Extracted data

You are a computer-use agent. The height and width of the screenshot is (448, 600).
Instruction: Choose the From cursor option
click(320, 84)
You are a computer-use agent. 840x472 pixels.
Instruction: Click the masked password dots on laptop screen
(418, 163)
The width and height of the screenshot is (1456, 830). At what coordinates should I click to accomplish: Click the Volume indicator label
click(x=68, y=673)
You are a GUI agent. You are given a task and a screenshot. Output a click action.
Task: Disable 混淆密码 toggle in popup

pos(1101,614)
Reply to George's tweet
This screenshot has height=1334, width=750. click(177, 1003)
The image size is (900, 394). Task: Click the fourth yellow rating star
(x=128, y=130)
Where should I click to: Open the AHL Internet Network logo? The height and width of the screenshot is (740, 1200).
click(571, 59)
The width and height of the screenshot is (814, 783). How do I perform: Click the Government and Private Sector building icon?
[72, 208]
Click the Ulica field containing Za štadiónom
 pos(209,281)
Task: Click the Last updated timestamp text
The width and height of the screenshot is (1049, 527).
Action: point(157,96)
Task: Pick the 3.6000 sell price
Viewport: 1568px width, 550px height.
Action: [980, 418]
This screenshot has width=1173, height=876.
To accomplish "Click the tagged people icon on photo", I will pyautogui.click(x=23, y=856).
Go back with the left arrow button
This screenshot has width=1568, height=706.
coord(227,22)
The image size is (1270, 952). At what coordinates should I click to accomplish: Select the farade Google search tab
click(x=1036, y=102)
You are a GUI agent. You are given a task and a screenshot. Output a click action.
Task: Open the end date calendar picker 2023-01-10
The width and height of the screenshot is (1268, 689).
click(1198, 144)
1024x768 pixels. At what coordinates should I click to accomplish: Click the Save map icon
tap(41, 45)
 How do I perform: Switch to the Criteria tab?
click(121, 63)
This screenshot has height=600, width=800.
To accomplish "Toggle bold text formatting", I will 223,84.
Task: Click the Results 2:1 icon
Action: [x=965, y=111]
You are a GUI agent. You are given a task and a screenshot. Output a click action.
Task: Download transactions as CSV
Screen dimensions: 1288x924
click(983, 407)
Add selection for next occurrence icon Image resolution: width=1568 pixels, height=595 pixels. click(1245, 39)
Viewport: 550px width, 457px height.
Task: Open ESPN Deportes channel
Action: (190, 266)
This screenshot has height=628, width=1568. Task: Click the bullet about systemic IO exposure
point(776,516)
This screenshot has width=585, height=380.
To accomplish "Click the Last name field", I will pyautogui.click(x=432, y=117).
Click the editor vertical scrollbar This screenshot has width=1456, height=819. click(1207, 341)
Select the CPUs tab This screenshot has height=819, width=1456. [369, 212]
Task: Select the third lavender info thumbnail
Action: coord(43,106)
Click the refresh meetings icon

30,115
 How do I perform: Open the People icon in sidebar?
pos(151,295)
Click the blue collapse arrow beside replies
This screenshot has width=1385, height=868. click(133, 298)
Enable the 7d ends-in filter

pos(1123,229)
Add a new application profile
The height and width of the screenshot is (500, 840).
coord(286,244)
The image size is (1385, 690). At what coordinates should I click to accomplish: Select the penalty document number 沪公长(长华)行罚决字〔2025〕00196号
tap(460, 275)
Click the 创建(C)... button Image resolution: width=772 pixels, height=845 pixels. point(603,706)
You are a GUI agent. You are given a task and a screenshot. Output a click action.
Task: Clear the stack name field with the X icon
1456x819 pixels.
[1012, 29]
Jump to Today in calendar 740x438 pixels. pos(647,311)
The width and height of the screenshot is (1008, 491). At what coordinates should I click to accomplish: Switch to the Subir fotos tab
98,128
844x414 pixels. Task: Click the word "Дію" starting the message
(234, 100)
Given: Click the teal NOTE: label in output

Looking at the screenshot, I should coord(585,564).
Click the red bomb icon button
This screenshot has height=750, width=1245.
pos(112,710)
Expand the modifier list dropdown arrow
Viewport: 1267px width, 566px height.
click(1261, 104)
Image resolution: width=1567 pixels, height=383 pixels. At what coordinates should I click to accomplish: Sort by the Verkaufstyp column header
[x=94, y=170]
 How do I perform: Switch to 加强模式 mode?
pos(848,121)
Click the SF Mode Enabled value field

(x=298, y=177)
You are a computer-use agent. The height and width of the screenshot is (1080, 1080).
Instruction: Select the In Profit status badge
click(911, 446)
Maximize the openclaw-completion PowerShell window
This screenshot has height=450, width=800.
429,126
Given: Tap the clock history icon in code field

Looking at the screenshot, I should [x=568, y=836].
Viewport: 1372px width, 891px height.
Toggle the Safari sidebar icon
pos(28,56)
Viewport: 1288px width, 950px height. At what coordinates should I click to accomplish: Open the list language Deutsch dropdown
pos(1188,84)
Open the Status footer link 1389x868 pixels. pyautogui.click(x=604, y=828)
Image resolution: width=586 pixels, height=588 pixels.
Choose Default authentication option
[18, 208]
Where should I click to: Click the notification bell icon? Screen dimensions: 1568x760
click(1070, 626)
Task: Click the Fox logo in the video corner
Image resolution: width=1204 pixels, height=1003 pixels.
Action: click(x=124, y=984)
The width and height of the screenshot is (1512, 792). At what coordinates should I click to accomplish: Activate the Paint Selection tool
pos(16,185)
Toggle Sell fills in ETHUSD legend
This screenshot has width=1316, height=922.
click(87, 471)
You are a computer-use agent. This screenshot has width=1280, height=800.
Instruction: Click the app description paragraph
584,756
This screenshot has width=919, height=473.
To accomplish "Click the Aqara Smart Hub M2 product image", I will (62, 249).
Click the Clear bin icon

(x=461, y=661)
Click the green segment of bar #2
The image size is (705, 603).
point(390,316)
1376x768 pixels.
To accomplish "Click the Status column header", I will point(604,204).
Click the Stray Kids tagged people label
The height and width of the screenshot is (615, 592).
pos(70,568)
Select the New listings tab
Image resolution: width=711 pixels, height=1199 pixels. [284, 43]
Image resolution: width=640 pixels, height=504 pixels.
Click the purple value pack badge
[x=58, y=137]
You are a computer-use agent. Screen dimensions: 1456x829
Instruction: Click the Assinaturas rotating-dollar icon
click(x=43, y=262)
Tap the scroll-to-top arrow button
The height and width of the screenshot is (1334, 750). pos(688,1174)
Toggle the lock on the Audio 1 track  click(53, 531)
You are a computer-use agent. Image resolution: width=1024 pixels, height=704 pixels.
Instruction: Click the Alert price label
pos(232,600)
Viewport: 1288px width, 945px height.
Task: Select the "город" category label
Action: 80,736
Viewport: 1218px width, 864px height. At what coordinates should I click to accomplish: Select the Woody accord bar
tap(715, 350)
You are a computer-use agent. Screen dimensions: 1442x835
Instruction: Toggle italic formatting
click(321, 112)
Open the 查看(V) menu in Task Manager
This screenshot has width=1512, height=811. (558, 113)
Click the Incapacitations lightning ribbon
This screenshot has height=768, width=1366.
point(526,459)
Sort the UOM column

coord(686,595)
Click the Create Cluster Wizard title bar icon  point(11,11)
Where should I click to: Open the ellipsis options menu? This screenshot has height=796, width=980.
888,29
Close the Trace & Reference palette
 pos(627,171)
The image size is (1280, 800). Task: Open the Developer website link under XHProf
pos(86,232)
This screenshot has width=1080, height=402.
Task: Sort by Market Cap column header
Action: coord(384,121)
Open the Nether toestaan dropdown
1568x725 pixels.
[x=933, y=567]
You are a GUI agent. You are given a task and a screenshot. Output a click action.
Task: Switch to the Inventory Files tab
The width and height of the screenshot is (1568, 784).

**What the exercise asks**:
Which lines of the data above contain the string "pyautogui"? Filter them out and copy each one in full, treating uppercase and lowercase as different.

**Solution to this task**:
To accomplish "Click the tagged people icon on photo", I will pyautogui.click(x=23, y=856).
To accomplish "Click the Last name field", I will pyautogui.click(x=432, y=117).
Open the Status footer link 1389x868 pixels. pyautogui.click(x=604, y=828)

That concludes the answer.